So now you have an "investigation" conducted by a skeleton crew of poorly-trained, poorly-disciplined troops who weren't good enough to get picked up by higher-paying private securities (and who might actually be convicts pressed into service), packing equipment made by the lowest bidder using leftover scrap from Vietnam, crammed into what is likely the only valuable asset of the trip, a massive troop transport clearly made for missions it's no longer being used for. And despite being government property, it's all being directed by the Company.

Also depending on how much information you believe Burke had about what was actually happening at the colony prior to the trip, the decision to send only a dozen marines with little-to-no integrity may have been deliberate.

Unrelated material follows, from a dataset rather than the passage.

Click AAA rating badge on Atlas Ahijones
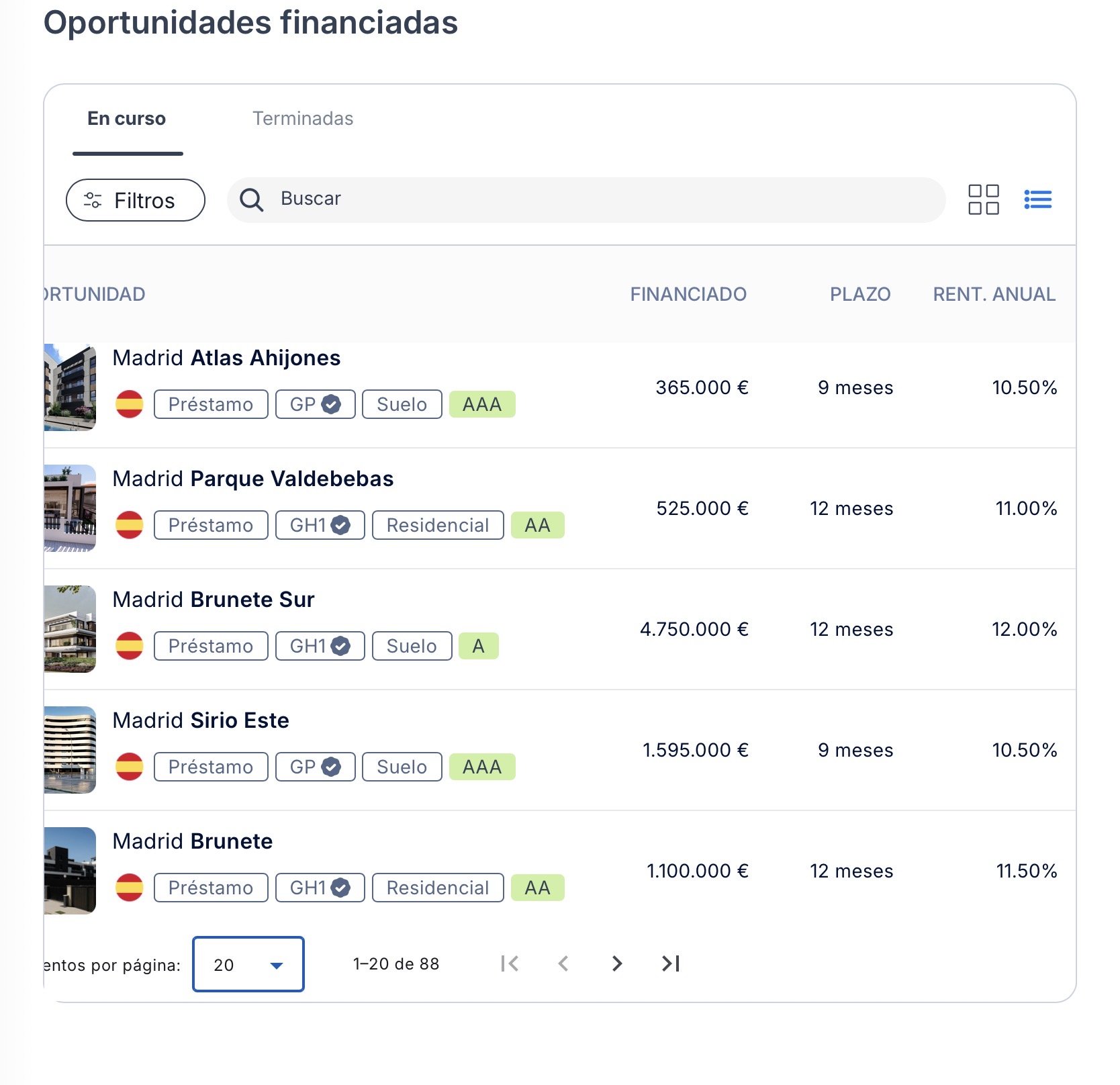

Ah okay, I was misremembering the 'Stasis Interrupted' DLC thing. I just looked over the plot and yeah, there's nobody else. The rest of that fits with the idea that the Colonial Marines are stretched thin and reorganize to a more adaptable force that can afford to send smaller units to put out small fires.


Young Freud posted:

IIRC about the technical manual, the Sulaco could carry more troops, but, yeah, what we see is what they have.

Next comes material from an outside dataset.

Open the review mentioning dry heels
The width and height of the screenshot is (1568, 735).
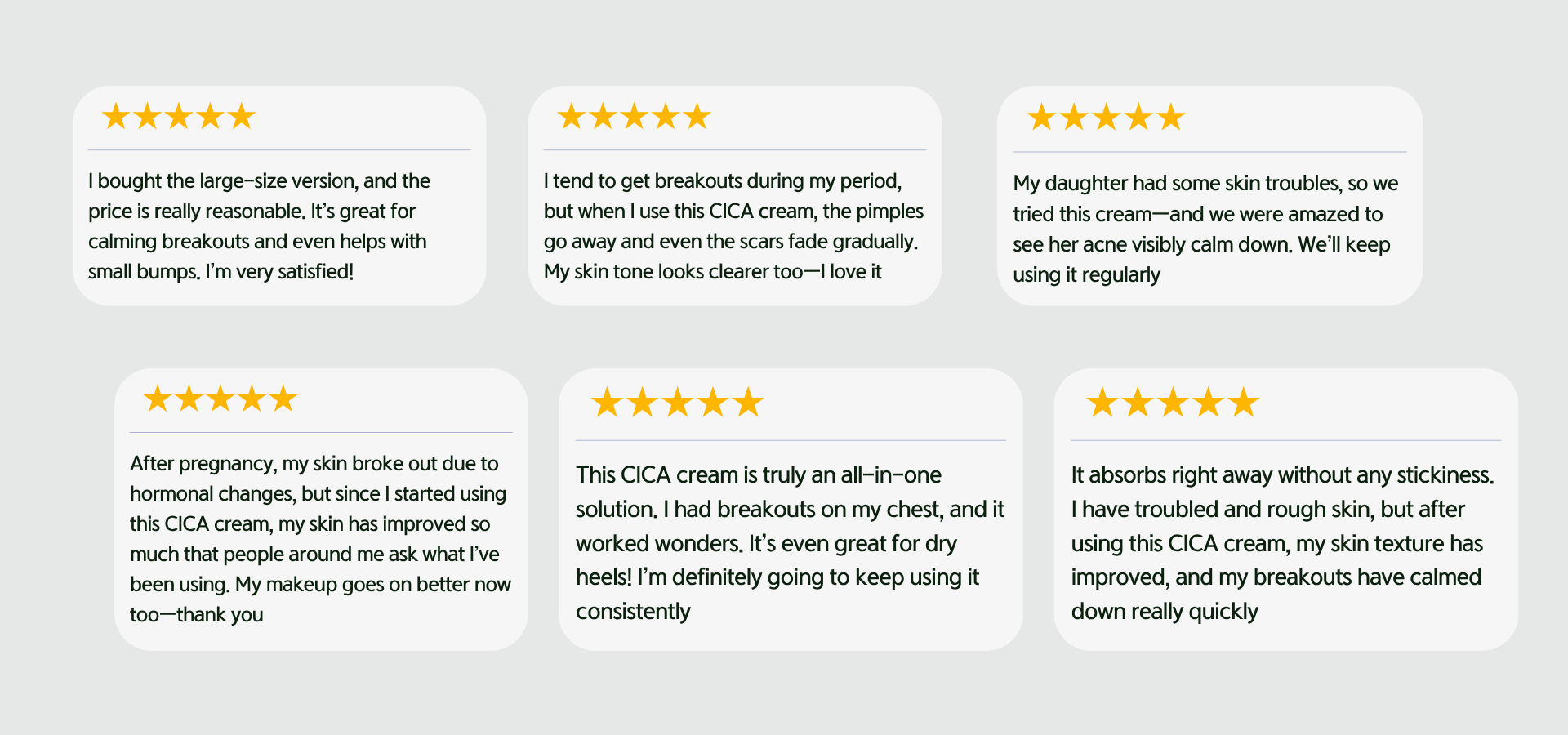790,543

Also, I recall the Sulaco itself had a reputation of being an unlucky ship. Like complete crew loss but the ship returned home type of unlucky.

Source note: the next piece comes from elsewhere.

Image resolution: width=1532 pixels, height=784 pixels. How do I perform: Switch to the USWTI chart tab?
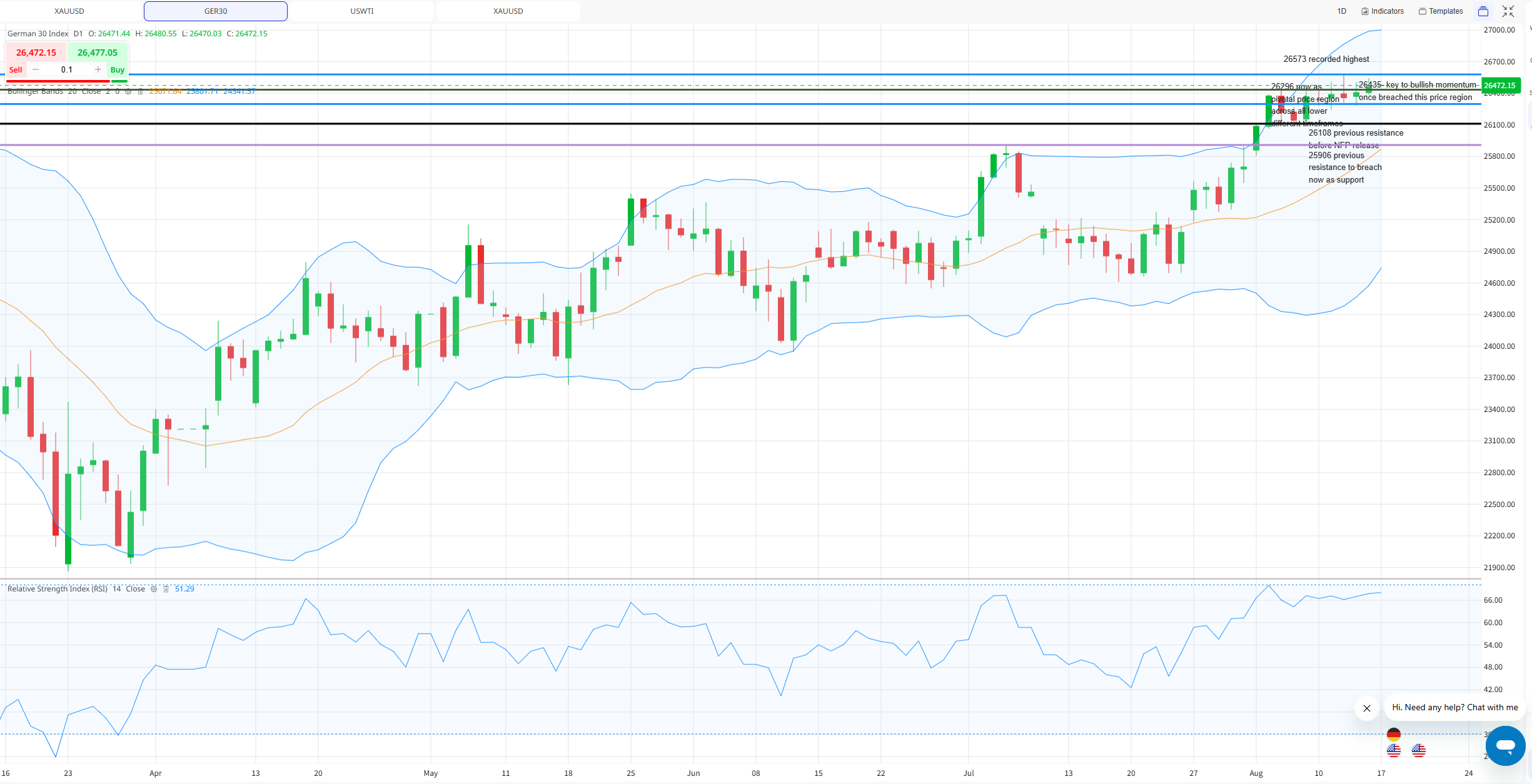[362, 11]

That's right. Conestoga class troop carriers have beds for 90 but can have their cargo bays swapped out with more beds (up to 2000) and the technical manual contains a bunch of flavor text about how the Sulaco itself is notoriously unlucky.

Smiling Mandrill
Jan 19, 2015

I always thought they should've kept Drake alive longer, and had him, doing the grenade suicide with Vasquez rather than Gorman. Mark Rolston, and Jenette Goldstein did an amazing job building chemistry between their characters. I love the way they seem to have a deeper bond with each other than the rest of the marines.

Sunswipe
Feb 5, 2016

by Fluffdaddy

Owlbear Camus posted:

In the directors commentary Cameron literally apologizes to the USMC and said if he had it to do over again he would have made the characters regular army and potentially conscripts, not Marines and he regretted the slight against the noble Marine Corps.

(lol)

Wasn't it marines who bitched so much about being lumped in with mere soldiers that the term "warfighter" was coined?

Cessna
Feb 20, 2013

KHABAHBLOOOM

Owlbear Camus posted:

In the directors commentary Cameron literally apologizes to the USMC and said if he had it to do over again he would have made the characters regular army and potentially conscripts, not Marines and he regretted the slight against the noble Marine Corps.

(lol)

Why? It's a surprisingly accurate portrayal.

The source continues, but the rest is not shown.